Activity →
Up to and including the line with "You are a computer-use agent. The width", output the records exactly as they appear.

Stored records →
⁂

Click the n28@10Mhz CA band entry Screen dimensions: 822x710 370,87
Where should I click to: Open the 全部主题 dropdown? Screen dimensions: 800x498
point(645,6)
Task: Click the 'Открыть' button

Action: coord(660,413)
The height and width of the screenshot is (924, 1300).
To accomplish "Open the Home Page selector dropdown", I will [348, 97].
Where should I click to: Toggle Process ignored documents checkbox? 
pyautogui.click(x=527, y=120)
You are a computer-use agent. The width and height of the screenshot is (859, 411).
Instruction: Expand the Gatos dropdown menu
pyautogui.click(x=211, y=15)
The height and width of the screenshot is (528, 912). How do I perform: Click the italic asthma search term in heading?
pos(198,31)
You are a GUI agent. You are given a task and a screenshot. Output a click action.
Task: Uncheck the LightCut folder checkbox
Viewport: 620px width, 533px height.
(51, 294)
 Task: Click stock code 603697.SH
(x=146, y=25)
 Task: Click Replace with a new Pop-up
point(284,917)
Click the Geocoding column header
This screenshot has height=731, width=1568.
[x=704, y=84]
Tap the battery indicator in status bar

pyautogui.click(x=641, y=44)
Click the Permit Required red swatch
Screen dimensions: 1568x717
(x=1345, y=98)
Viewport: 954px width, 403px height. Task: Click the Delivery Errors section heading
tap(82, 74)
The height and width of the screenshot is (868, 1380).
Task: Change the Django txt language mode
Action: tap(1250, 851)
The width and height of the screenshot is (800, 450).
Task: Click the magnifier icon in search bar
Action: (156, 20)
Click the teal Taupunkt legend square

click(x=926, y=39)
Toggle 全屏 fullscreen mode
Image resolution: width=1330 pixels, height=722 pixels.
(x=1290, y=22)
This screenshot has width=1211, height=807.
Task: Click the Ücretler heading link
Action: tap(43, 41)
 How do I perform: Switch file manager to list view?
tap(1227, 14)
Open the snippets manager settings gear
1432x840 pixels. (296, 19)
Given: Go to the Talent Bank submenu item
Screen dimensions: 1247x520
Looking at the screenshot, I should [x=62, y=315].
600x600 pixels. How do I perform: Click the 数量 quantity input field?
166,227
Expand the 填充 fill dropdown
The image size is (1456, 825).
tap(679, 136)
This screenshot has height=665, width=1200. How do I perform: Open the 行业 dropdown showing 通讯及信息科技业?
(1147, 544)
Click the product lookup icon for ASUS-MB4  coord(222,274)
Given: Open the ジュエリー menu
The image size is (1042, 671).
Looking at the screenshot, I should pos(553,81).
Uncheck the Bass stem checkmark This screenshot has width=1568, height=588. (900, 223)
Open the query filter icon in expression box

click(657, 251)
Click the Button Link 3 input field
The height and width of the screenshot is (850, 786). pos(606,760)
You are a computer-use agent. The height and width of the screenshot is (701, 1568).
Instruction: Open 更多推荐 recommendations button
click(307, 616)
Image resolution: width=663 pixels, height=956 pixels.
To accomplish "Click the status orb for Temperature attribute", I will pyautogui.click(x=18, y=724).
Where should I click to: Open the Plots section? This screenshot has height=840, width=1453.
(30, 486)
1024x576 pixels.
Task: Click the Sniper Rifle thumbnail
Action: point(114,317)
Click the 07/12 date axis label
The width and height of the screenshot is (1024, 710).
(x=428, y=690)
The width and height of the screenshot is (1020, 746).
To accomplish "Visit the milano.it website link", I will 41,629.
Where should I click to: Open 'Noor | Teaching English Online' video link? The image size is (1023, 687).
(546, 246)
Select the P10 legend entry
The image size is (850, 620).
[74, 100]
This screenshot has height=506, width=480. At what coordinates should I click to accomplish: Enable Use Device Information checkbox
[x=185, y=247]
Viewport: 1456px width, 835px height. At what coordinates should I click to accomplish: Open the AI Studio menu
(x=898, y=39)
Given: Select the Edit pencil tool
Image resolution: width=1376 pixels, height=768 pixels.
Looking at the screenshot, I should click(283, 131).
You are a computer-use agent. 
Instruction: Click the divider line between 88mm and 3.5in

⁂

Task result →
Click the n28@10Mhz CA band entry Screen dimensions: 822x710 370,87
Where should I click to: Open the 全部主题 dropdown? Screen dimensions: 800x498
point(645,6)
Task: Click the 'Открыть' button

Action: coord(660,413)
The height and width of the screenshot is (924, 1300).
To accomplish "Open the Home Page selector dropdown", I will [348, 97].
Where should I click to: Toggle Process ignored documents checkbox? 
pyautogui.click(x=527, y=120)
You are a computer-use agent. The width and height of the screenshot is (859, 411).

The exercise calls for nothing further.